◆ PROBLEM STATEMENT
According to the profile of Inka Bach, in what year did she move with her family to West Berlin?

◆ EXCERPT TO READ
——————

= Inka Bach =

German writer

Inka Bach (born 27 April 1956 in East Berlin) is a German writer.

She moved with her family to West Berlin in 1972. After her Abitur in 1974, she studied philosophy and literature at the Free University of Berlin, where she also received an M.S. and a Ph.D. She has worked as a scriptwriter and currently lives with her two children in Berlin.

== Works ==
- Deutsche Psalmendichtung vom 16. bis zum 20. Jahrhundert, Berlin [u.a.] 1989 (with Helmut Galle; Diss. FU Berlin 1987/1988)
- Hesel, Berlin 1992 (with Holzschnitten von Karl Schäfer)
- Pansfüße Berlin 1994 (with Holzschnitten von Karl Schäfer)

——————

◆ COLLECTED MATERIAL
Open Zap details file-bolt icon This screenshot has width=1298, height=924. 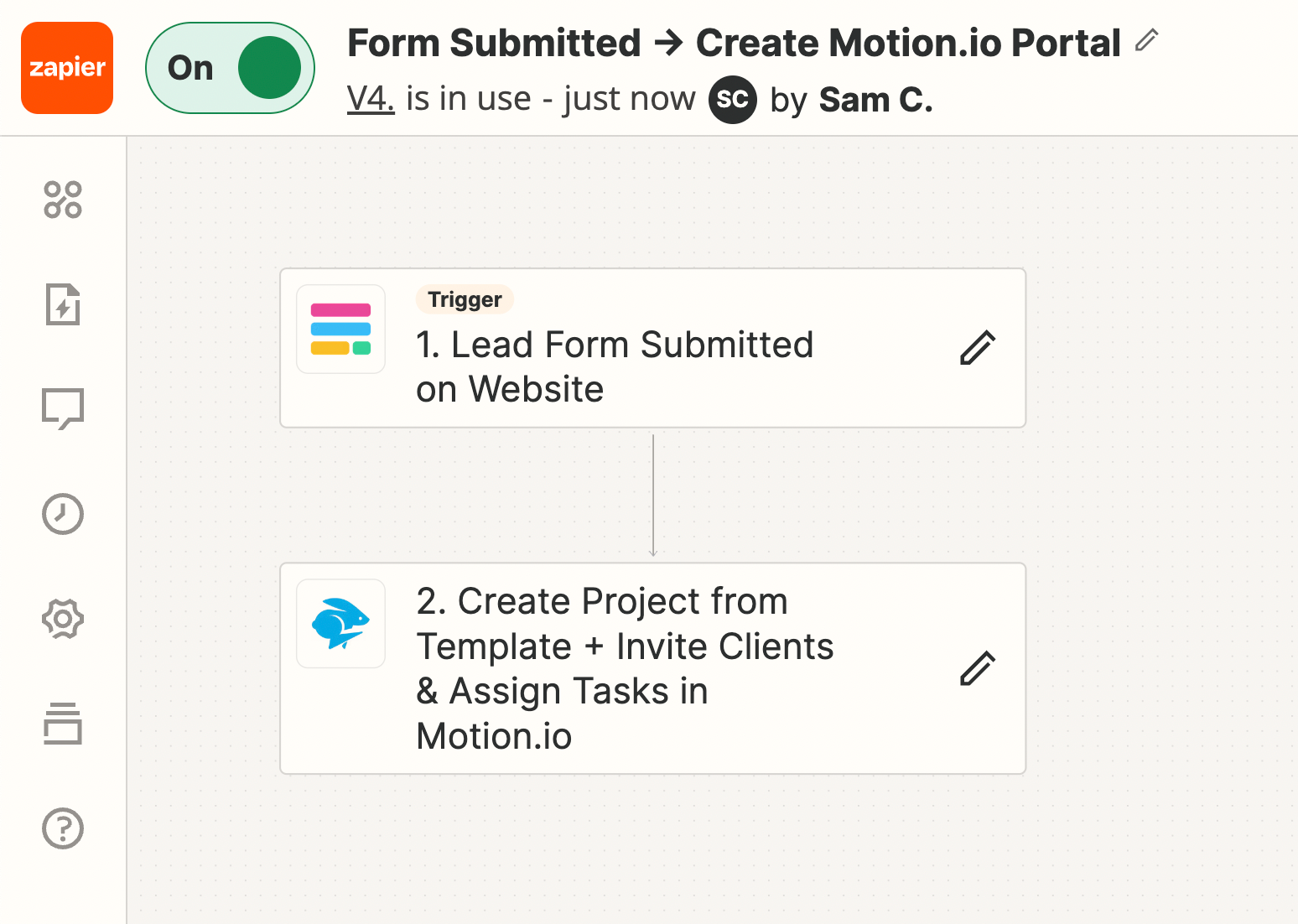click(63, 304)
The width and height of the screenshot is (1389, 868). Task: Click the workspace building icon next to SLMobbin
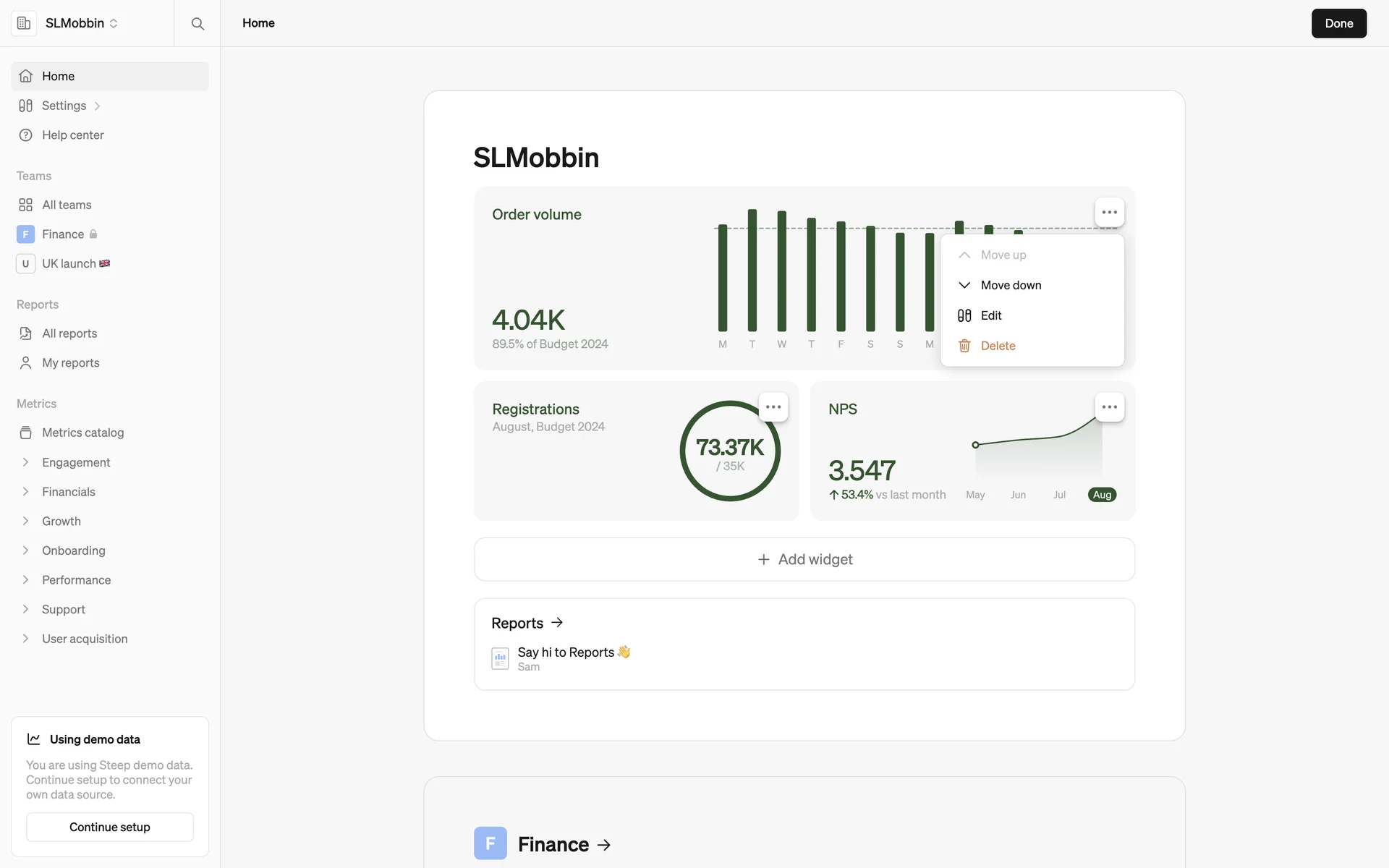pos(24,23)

——————

◆ SOLUTION TO THE PROBLEM
1972